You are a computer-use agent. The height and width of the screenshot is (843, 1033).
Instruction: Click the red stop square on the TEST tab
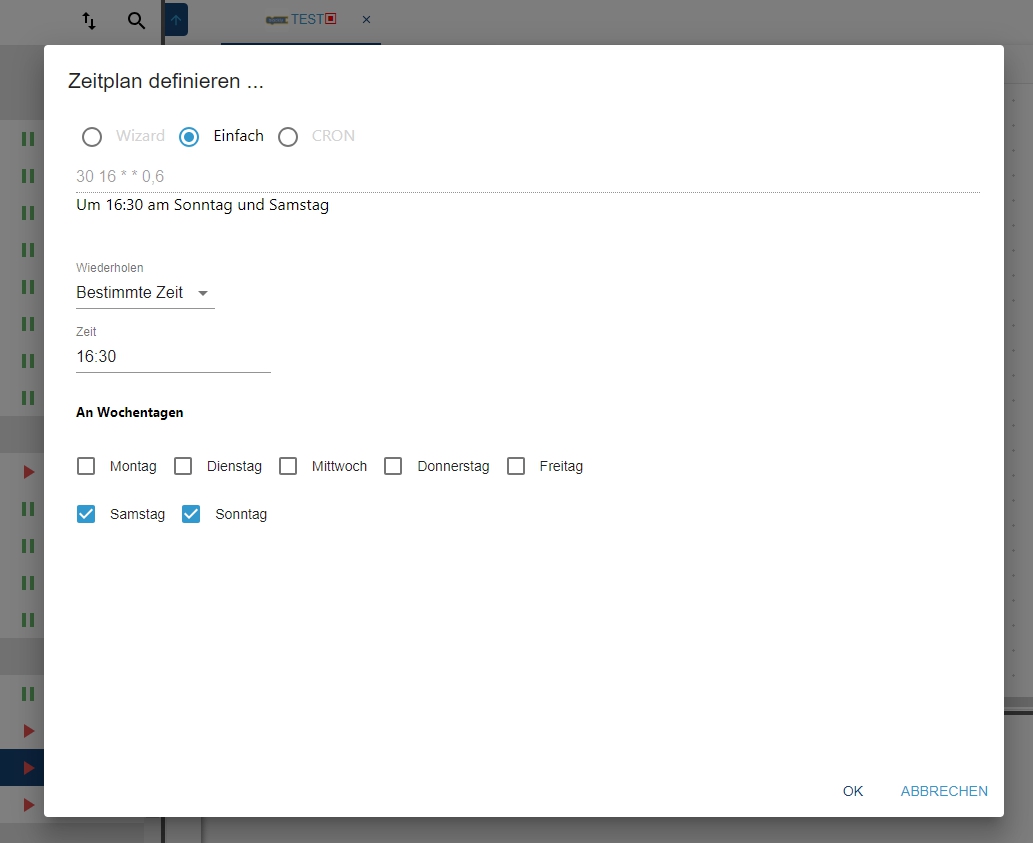point(330,18)
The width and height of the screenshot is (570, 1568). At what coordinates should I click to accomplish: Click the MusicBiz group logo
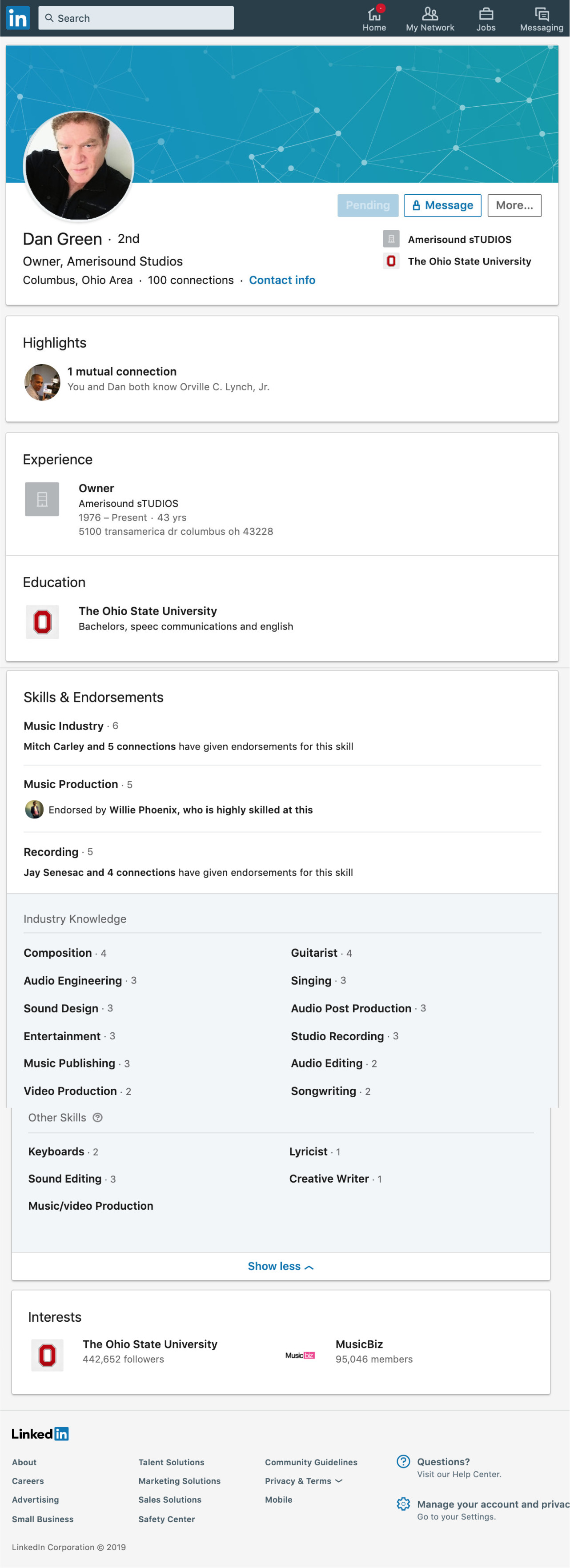(300, 1355)
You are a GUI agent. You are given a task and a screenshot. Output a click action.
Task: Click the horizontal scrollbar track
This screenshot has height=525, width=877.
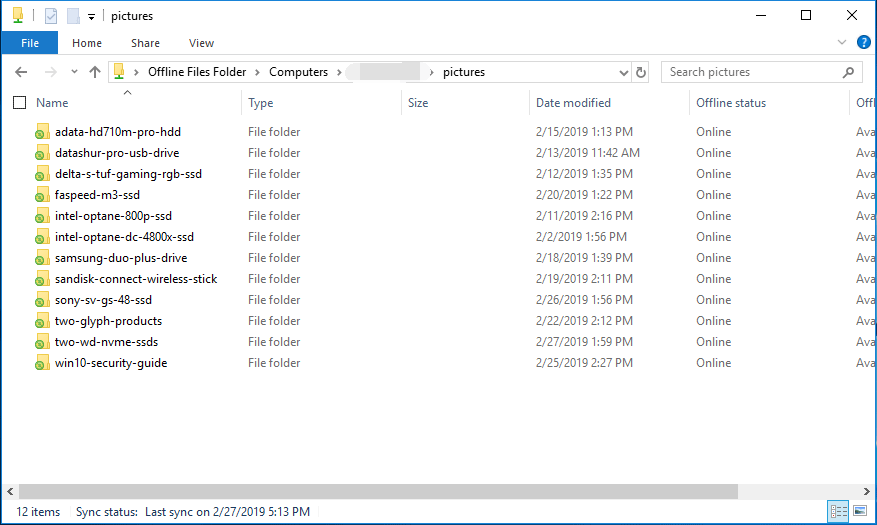[800, 491]
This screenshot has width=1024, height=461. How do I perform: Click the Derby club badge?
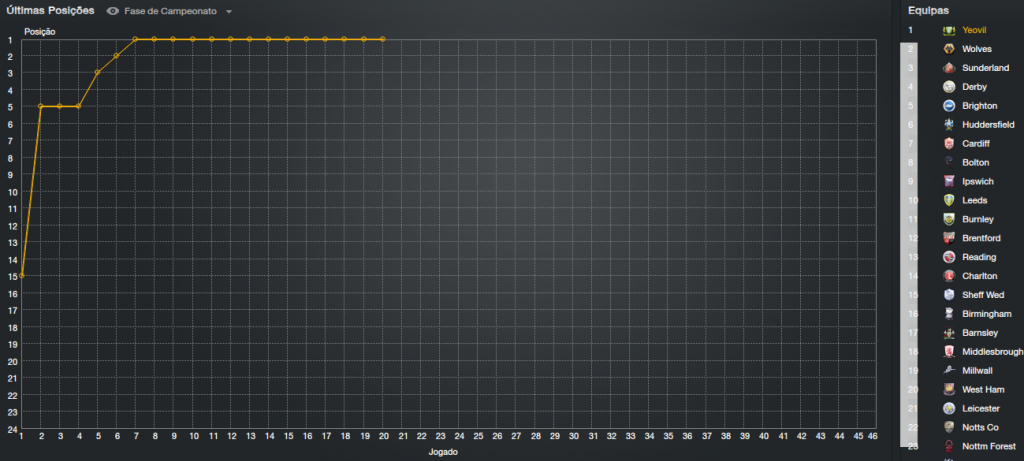coord(949,87)
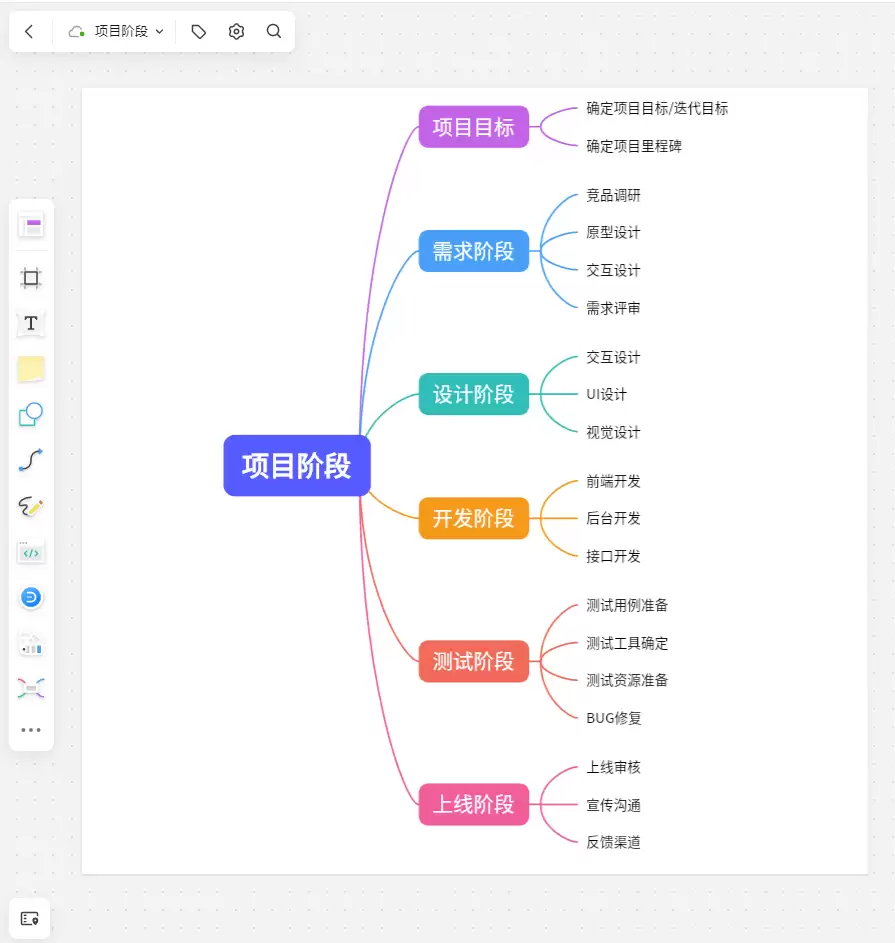Click the 测试用例准备 leaf item
This screenshot has height=943, width=895.
point(627,605)
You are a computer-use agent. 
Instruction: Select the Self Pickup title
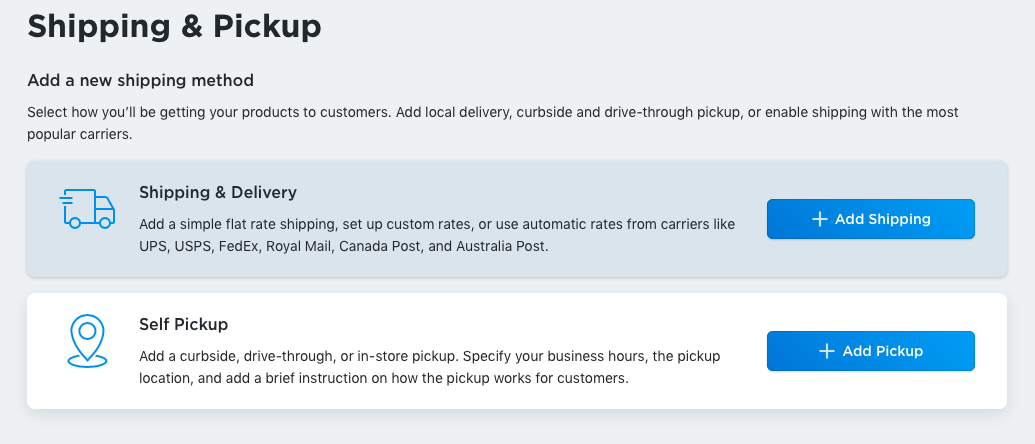click(x=183, y=324)
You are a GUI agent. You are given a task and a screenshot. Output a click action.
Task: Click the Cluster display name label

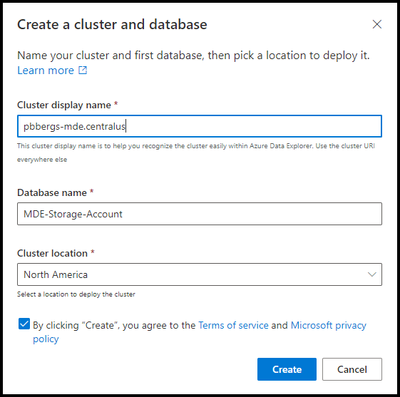[x=64, y=105]
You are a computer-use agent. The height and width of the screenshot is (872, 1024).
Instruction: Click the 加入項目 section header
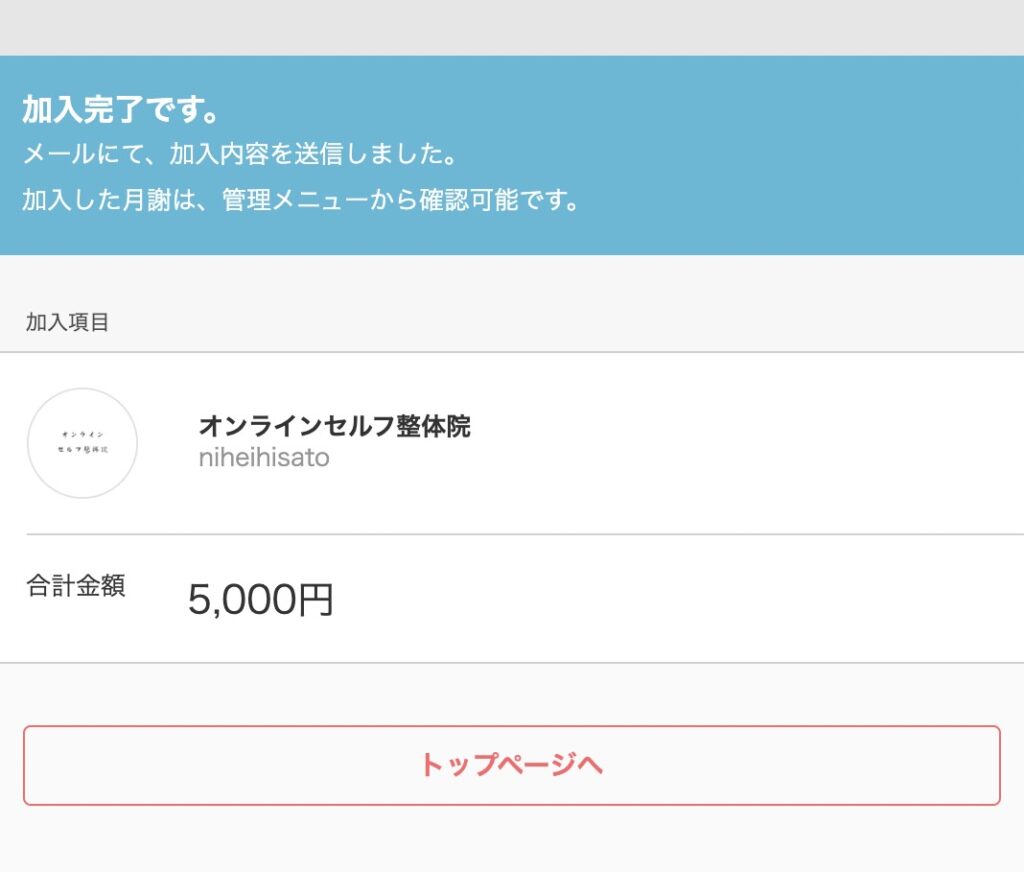[x=67, y=322]
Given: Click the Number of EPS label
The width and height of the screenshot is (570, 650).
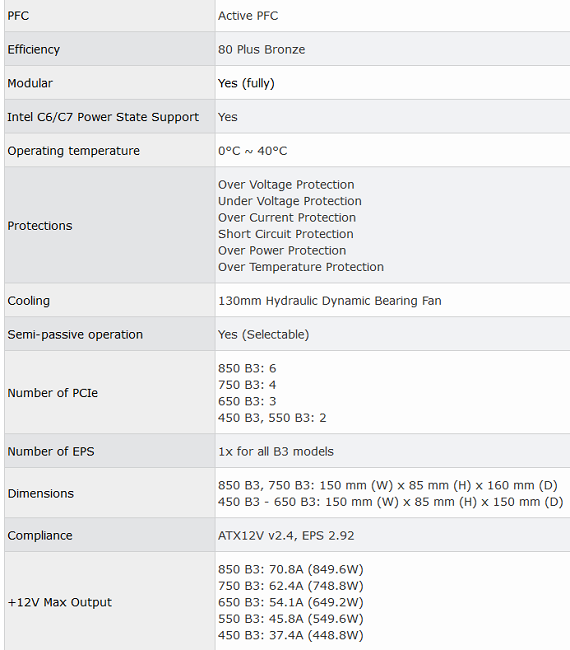Looking at the screenshot, I should [51, 451].
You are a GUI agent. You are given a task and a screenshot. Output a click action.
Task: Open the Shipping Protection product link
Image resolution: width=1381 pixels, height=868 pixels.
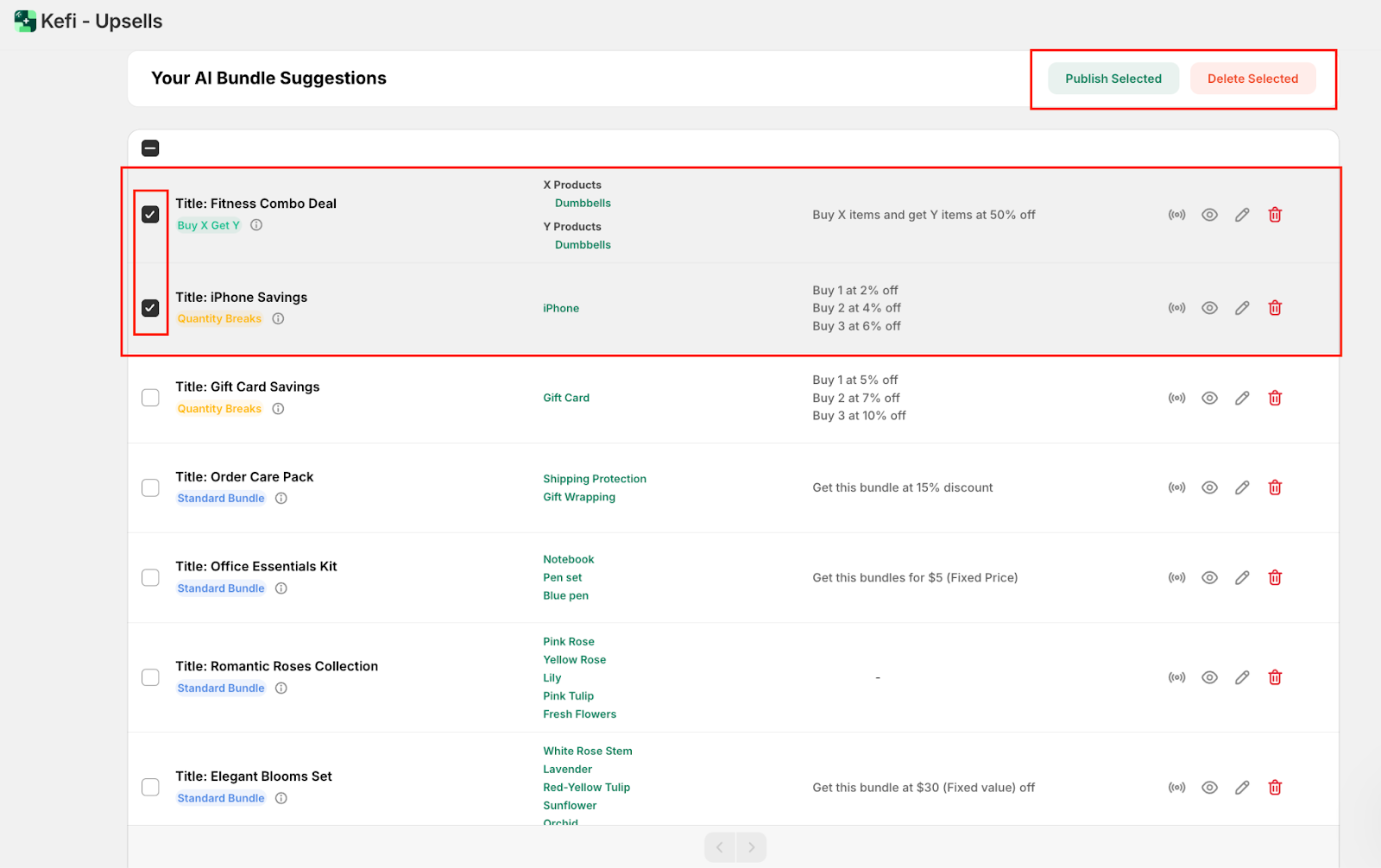tap(594, 479)
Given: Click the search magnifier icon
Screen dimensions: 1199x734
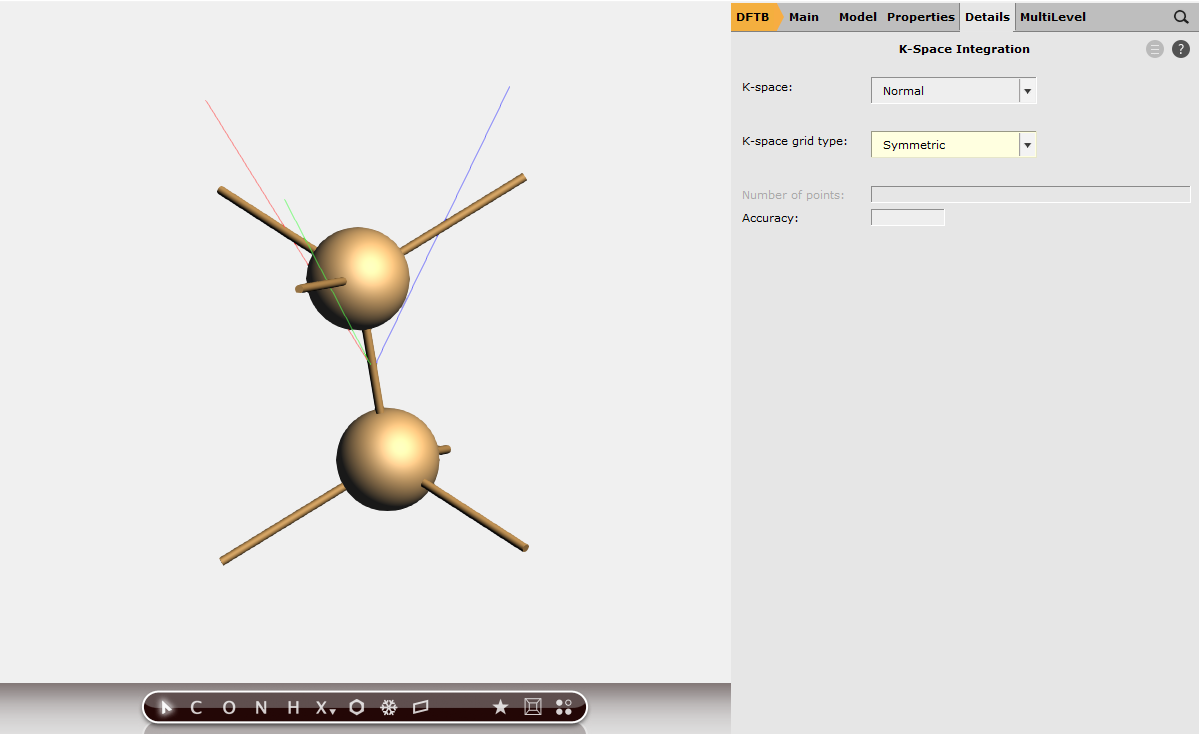Looking at the screenshot, I should [1181, 17].
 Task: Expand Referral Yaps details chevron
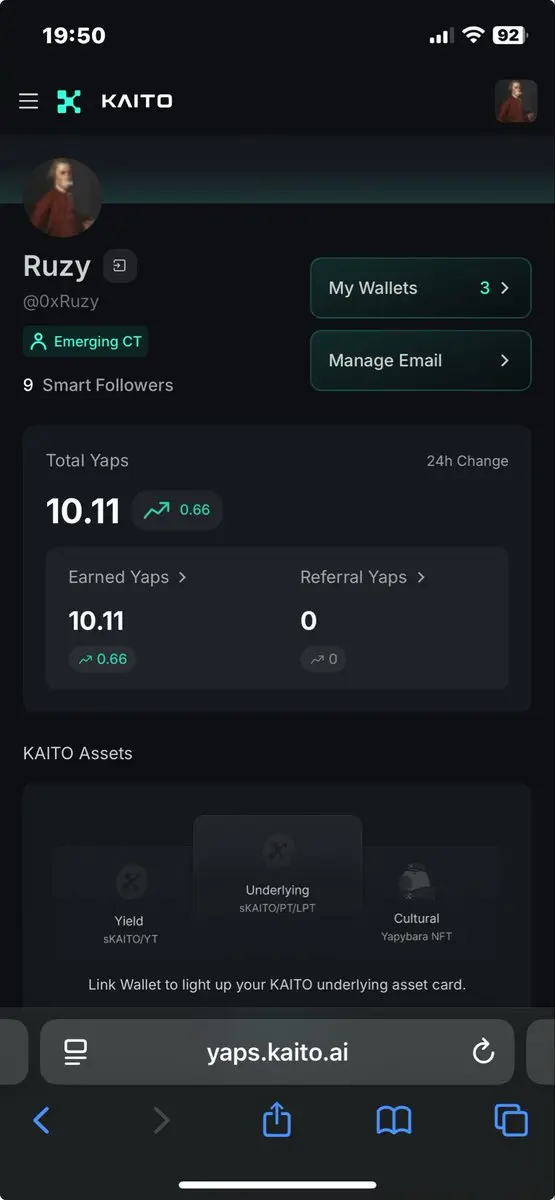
· · · ·
## The problem
Count every line of the data above that includes the word "computer", then state the total and nothing more.

## Response to this task
3